#### What the task asks:
Copy the following records word for word, leaving out the pictures.

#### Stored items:

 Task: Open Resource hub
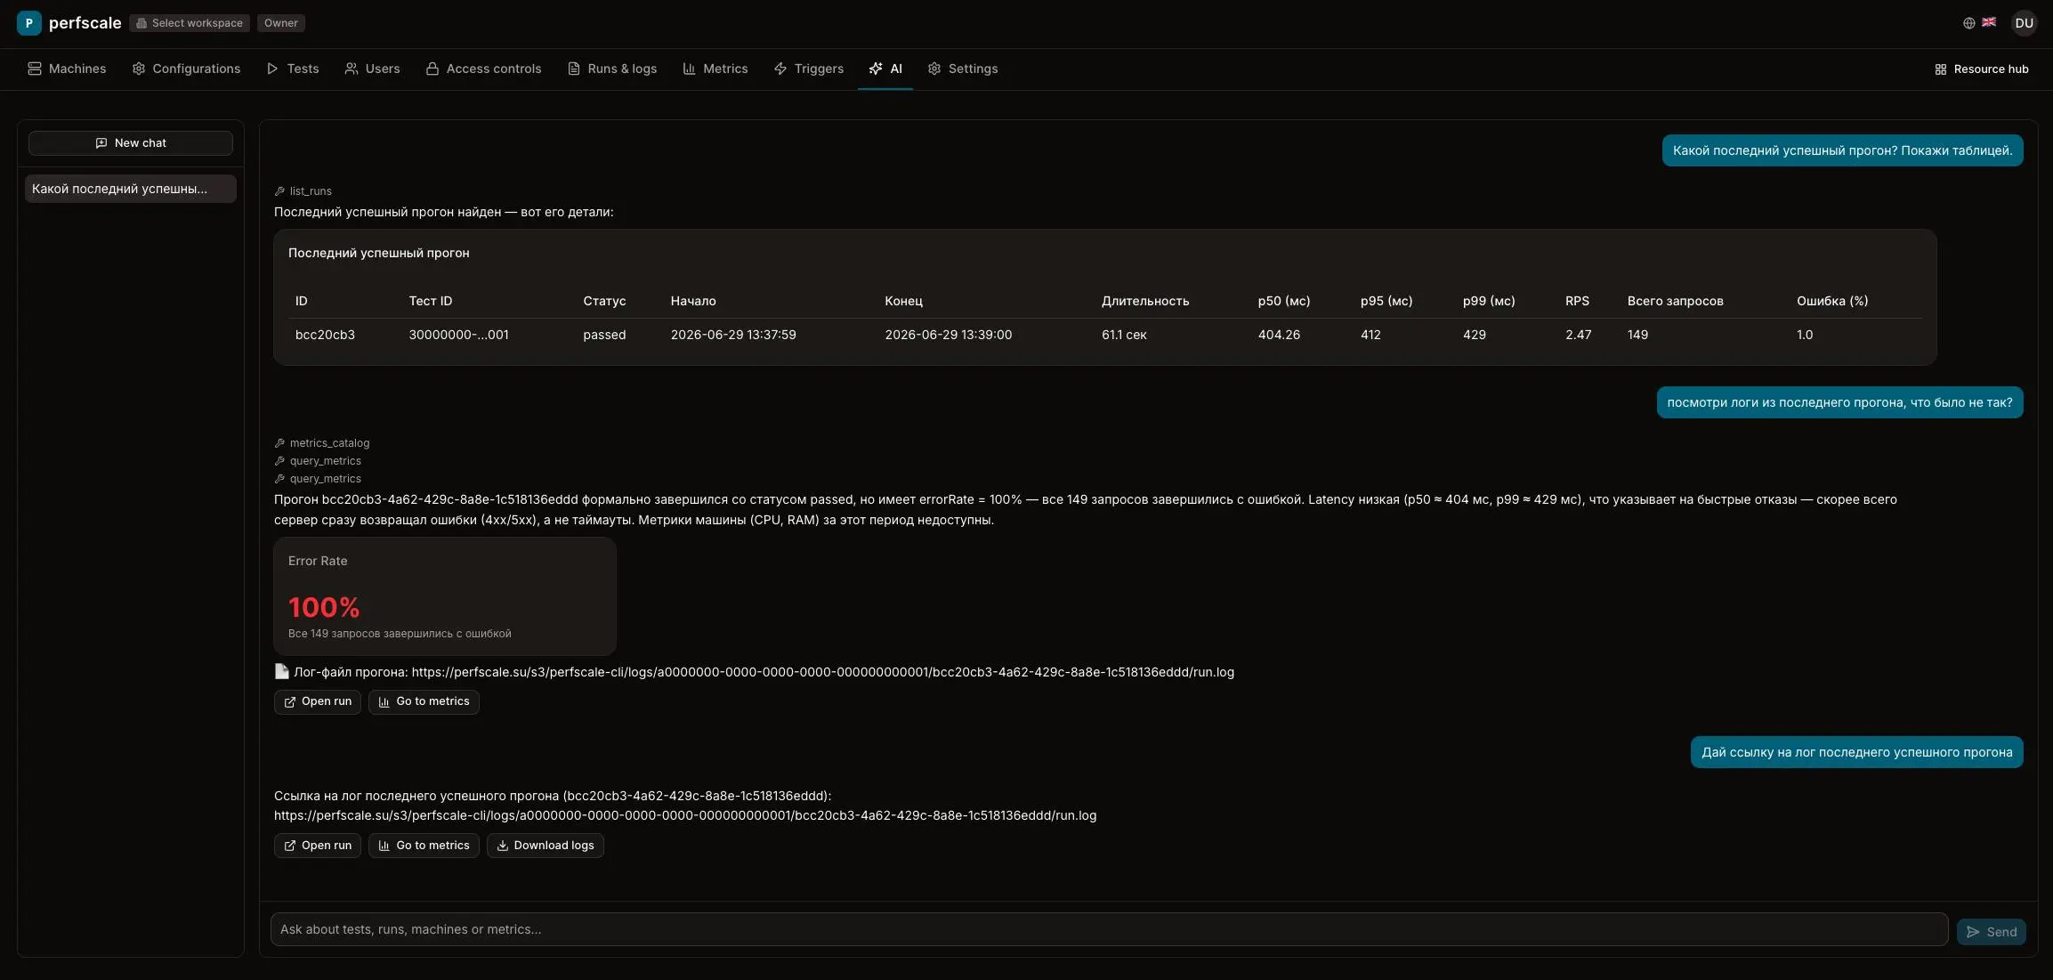pos(1981,69)
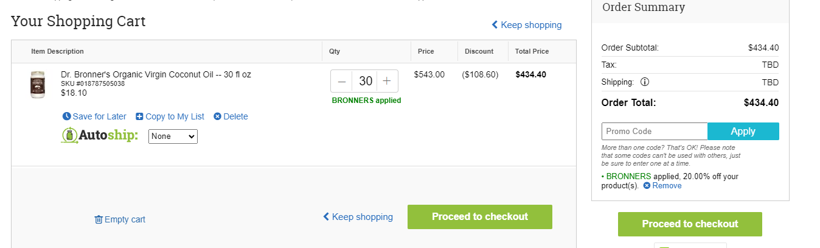The height and width of the screenshot is (248, 820).
Task: Click the top Keep shopping chevron
Action: [495, 25]
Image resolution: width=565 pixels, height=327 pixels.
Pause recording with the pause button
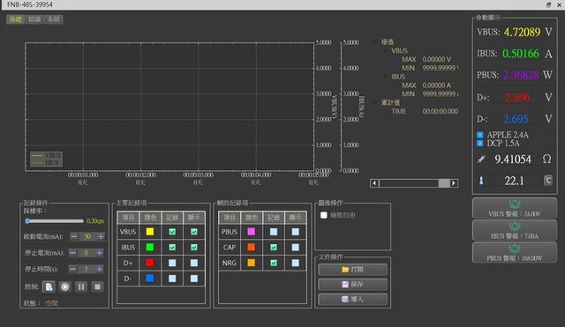[81, 286]
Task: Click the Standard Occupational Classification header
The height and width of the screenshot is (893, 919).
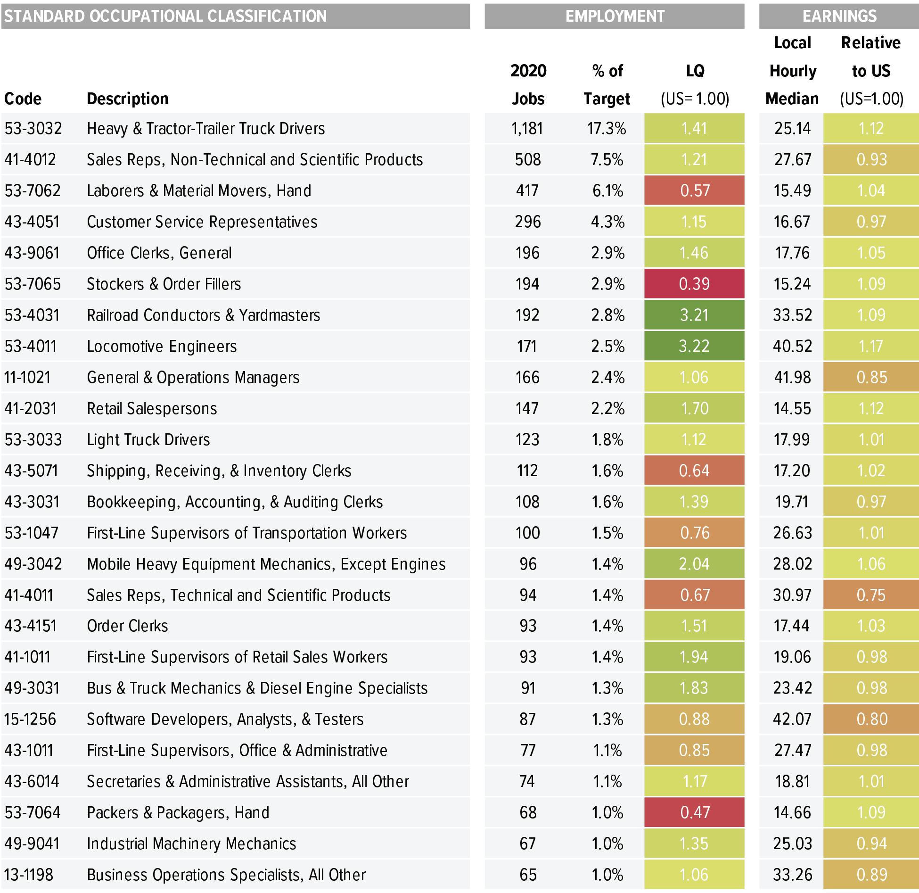Action: 165,16
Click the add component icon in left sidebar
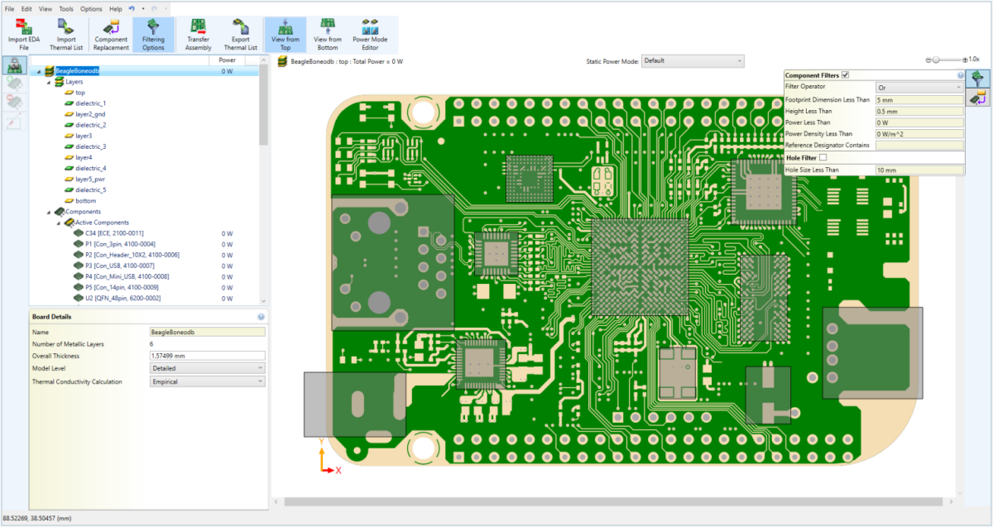The width and height of the screenshot is (993, 527). (x=13, y=83)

#### Final answer:
 Task: Open Resource hub
pos(1981,69)
The height and width of the screenshot is (248, 820).
Task: Click the top Keep shopping chevron
Action: [495, 25]
Image resolution: width=565 pixels, height=327 pixels.
Pause recording with the pause button
[81, 286]
Task: Click the Standard Occupational Classification header
The height and width of the screenshot is (893, 919).
Action: 165,16
Click the add component icon in left sidebar
The width and height of the screenshot is (993, 527). (x=13, y=83)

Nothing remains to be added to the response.